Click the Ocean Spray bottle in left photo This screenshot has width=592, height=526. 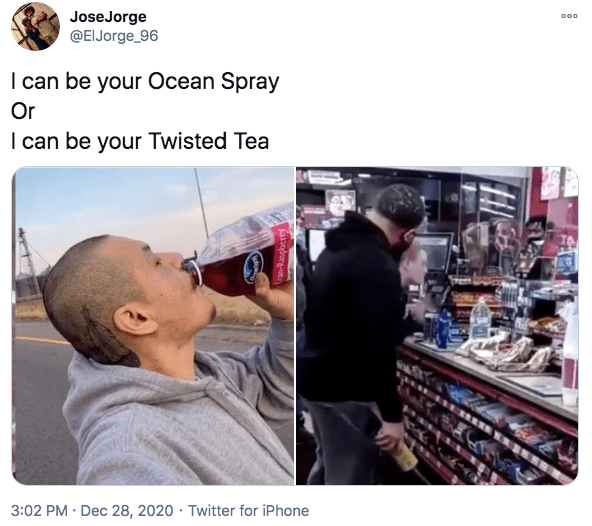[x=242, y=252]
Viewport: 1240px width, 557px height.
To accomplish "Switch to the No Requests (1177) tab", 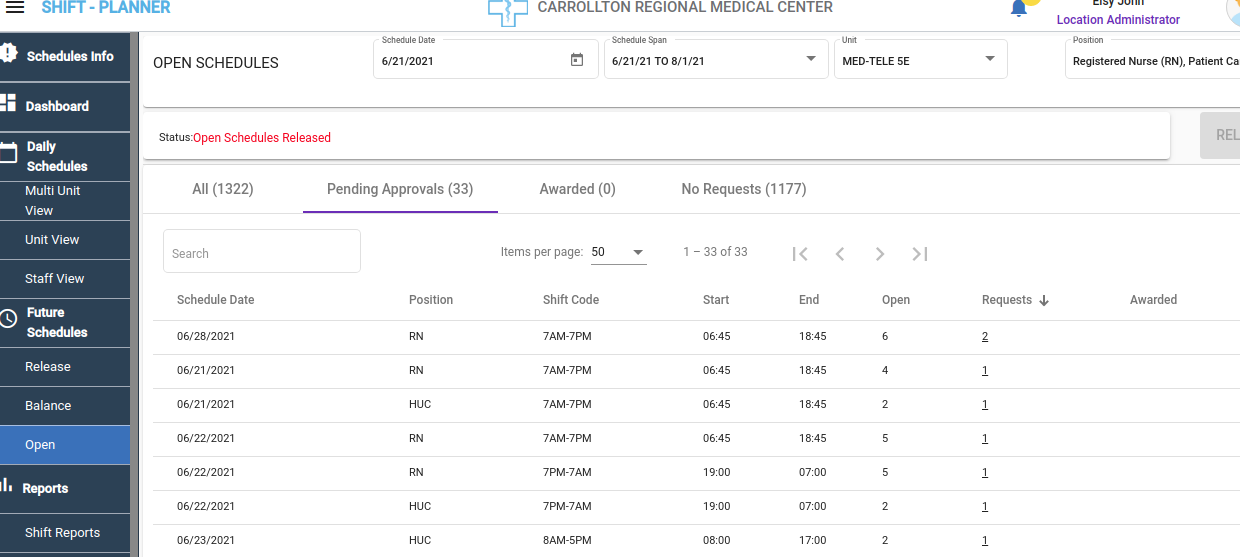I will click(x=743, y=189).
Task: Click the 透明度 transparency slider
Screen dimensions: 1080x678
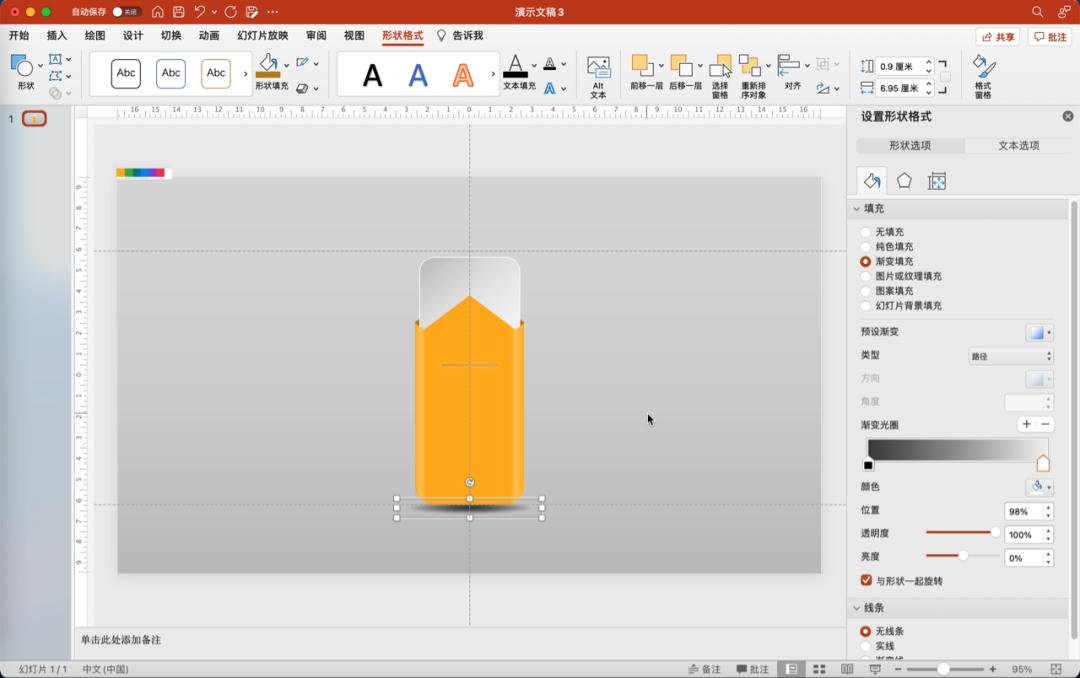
******
• _WHAT YOU NEED TO DO_: Transcribe every line from the one containing "Task: Click the 透明度 transparency slider" to the end of the listing, exactly and exclusively. Do not carry any picture over.

• _SOLUTION FOR THIS EXERCISE_:
Task: Click the 透明度 transparency slider
Screen dimensions: 1080x678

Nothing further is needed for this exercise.